Task requirements:
A. Answer these questions from the scar-therapy article header, marking each answer (i), (ii) or (iii):
(i) What kind of scar does the title name?
(ii) What electronic address appears in affiliation 2?
(iii) Which university does affiliation 6 name?
B. Can you copy the section of the scar-therapy article header that starts with "The recovery of" and goes on through "Electronic address: Cecilia.li@polyu.edu.hk."?

Exercise passage:

The recovery of post-burn hypertrophic scar in a monitored pressure therapy intervention programme and the timing of intervention.

Author information

1
Department of Rehabilitation Sciences, The Hong Kong Polytechnic University, Hung Hom, Kowloon, Hong Kong; Department of Rehabilitation Medicine, Chengdu Second People's Hospital, Chengdu, Sichuan, China.
2
Department of Rehabilitation Sciences, The Hong Kong Polytechnic University, Hung Hom, Kowloon, Hong Kong. Electronic address: Cecilia.li@polyu.edu.hk.
3
Department of Rehabilitation Sciences, The Hong Kong Polytechnic University, Hung Hom, Kowloon, Hong Kong.
4
Department of Rehabilitation Medicine, Chengdu Second People's Hospital, Chengdu, Sichuan, China.
5
Department of Rehabilitation Sciences, The Hong Kong Polytechnic University, Hung Hom, Kowloon, Hong Kong; Department of Rehabilitation Medicine, Sichuan University, Chengdu, Sichuan, China.
6
Department of Rehabilitation Medicine, Sichuan University, Chengdu, Sichuan, China.

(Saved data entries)

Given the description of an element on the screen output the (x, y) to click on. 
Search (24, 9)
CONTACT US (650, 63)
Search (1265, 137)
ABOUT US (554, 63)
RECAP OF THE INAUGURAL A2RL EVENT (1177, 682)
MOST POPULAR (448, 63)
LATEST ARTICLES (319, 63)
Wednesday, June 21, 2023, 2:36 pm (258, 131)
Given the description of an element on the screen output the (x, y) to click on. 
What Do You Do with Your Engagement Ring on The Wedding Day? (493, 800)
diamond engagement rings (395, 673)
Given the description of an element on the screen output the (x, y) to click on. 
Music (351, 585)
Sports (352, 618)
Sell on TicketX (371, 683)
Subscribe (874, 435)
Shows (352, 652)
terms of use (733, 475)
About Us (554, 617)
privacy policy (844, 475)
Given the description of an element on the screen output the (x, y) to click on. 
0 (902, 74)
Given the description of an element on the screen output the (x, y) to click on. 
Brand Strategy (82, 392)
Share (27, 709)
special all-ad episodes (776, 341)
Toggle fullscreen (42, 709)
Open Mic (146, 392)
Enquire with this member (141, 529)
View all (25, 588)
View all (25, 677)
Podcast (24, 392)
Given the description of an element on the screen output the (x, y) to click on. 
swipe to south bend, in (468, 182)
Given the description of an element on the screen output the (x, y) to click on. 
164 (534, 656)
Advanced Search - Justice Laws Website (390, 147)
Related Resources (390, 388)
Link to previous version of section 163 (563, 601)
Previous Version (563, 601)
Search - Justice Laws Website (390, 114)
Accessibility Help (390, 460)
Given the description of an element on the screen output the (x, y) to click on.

Answers to the problems:
A.
(i) Post-burn hypertrophic scar
(ii) Cecilia.li@polyu.edu.hk
(iii) Sichuan University

B.
The recovery of post-burn hypertrophic scar in a monitored pressure therapy intervention programme and the timing of intervention.

Author information

1
Department of Rehabilitation Sciences, The Hong Kong Polytechnic University, Hung Hom, Kowloon, Hong Kong; Department of Rehabilitation Medicine, Chengdu Second People's Hospital, Chengdu, Sichuan, China.
2
Department of Rehabilitation Sciences, The Hong Kong Polytechnic University, Hung Hom, Kowloon, Hong Kong. Electronic address: Cecilia.li@polyu.edu.hk.